在这项名为CALGB40502/NCCTGN063H的研究中,加州大学旧金山分校海伦·迪勒家庭综合癌症中心乳腺癌和临床试验教育项目主任HopeS.Rugo博士及其同事将799例患者随机分入3个开放标记一线化疗组:紫杉醇组(90mg/m2,每周1次,最常用的剂量方案)、白蛋白结合型紫杉醇组(150mg/m2,每周1次)和伊沙匹隆组(16mg/m2,每周1次)。所有3组均加用贝伐珠单抗(每2周1次),均采用给药3周停药1周的方案。治疗6个周期后获得应答或疾病稳定的患者可停止化疗,仅继续接受贝伐珠单抗治疗。
中位随访12个月的结果显示,白蛋白结合型紫杉醇组[9.2个月;危险比(HR)=1.19;P=0.12]和伊沙匹隆组(7.6个月;HR=1.53;P<0.0001)的无进展生存期均短于紫杉醇组(10.6个月)。紫杉醇组、白蛋白结合型紫杉醇组和伊沙匹隆组≥3级不良事件的总发生率分别为55%、79%和59%。白蛋白结合型紫杉醇组和伊沙匹隆组≥3级非血液学不良事件的发生率显著高于紫杉醇组。白蛋白结合型紫杉醇组和伊沙匹隆组周围神经病变发生率也高于紫杉醇组。白蛋白结合型紫杉醇组≥3级血液学事件的发生率显著高于紫杉醇组,而伊沙匹隆组该发生率则显著低于紫杉醇组。

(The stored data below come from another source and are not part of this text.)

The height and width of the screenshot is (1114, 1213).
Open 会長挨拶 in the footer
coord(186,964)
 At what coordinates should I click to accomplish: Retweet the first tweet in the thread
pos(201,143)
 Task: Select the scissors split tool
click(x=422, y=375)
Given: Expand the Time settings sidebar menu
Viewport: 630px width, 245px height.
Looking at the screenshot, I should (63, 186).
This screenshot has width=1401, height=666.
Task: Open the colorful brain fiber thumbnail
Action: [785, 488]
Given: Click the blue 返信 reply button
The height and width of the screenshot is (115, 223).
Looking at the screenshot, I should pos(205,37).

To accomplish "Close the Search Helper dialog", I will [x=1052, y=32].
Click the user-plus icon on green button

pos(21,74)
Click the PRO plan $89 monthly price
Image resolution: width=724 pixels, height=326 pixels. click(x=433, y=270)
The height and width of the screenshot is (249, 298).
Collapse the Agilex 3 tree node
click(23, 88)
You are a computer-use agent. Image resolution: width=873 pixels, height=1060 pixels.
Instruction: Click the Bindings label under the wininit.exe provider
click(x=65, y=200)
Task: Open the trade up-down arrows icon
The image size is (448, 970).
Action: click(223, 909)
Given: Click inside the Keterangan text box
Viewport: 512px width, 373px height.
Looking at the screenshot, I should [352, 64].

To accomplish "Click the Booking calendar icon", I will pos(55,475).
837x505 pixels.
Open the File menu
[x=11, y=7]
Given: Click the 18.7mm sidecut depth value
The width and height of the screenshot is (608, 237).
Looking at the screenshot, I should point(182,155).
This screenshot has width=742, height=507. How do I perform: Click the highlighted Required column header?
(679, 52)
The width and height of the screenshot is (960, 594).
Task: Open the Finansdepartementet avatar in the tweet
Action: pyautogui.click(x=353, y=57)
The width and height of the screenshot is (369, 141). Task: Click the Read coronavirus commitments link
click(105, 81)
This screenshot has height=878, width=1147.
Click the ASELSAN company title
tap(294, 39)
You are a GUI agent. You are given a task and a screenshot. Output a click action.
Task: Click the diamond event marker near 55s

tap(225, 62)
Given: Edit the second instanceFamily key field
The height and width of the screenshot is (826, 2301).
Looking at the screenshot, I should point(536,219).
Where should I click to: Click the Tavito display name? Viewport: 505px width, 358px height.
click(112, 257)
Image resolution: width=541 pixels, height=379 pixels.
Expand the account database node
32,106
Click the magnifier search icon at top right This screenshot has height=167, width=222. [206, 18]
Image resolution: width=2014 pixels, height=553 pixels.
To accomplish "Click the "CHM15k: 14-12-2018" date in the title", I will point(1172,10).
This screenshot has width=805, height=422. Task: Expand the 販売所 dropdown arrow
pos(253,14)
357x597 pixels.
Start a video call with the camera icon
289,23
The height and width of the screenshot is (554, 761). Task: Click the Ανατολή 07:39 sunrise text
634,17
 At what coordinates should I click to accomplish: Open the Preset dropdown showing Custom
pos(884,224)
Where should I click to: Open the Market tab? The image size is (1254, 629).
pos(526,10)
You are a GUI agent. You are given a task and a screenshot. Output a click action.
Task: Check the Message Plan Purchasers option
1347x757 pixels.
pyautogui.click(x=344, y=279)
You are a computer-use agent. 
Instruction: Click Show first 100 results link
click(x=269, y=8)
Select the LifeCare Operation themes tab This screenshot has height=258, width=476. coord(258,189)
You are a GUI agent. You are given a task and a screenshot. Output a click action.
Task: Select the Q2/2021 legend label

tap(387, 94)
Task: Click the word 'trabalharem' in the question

研究者表示,虽然该研究未设无贝伐珠单抗的对照组,但紫杉醇对照组的无进展生存结果与比较紫杉醇单药治疗与紫杉醇/贝伐珠单抗联合治疗的ECOG2100研究结果基本相同。因此,即使在不使用贝伐珠单抗的情况下重新进行整个研究,所得出的结果也不会与目前的研究结果有很大出入。研究结果表明白蛋白结合型紫杉醇并不优于紫杉醇,但可作为替代性药物用于不适合使用紫杉醇的患者,比如对cremophor(紫杉醇溶剂)过敏的患者或不能耐受激素预处理的糖尿病患者。此外,白蛋白结合型紫杉醇还能有效治疗晚期转移性乳腺癌或经其他紫杉烷类药物治疗后出现进展的癌症患者。最后,在缺乏紫杉醇的情况下,白蛋白结合型紫杉醇无疑也可作为替代药物。然而,需指出的是,有资料表明,在100mg/me2这样的低剂量水平(比本研究所用剂量低1/3)使用白蛋白结合型紫杉醇,毒性较小。因此,在使用白蛋白结合型紫杉醇治疗患者时,应使用100mg/me2剂量。
该研究获美国国立癌症研究所资助。Rugo博士声明从Abraxis BioScience、百时美施贵宝和罗氏/基因泰克公司获得研究资金。
摘要号:CRA1002
题目:CALGB 40502/NCCTG N063H: Randomized phase III trial of weekly paclitaxel (P) compared to weekly nanoparticle albumin bound nab-paclitaxel (NP) or ixabepilone (Ix) with or without bevacizumab (B) as first-line therapy for locally recurrent or metastatic breast cancer (MBC).
CALGB 40502/NCCTG N063H:紫杉醇周疗(P)对比白蛋白纳米紫杉醇(NP)周疗或伊沙匹隆(Ix)加或不加贝伐单抗作为局部复发或转移性乳腺癌(MBC)一线治疗的随机III期研究
摘要:
Background: Weekly P is superior to q 3 week (wk) dosing, and adding B improves progression free survival (PFS) (E2100). Ix is a potent epothilone that can be effective after microtubule inhibitor resistance. NP is a novel albumin-bound formulation of P with promising activity in the first-line MBC setting. In this phase III trial, the efficacy of weekly Ix or NP is compared to P, in combination with B in patients (pts) with chemotherapy (CTX) na??ve MBC. Toxicity including >Grade 2 sensory neuropathy (SN) is compared to P.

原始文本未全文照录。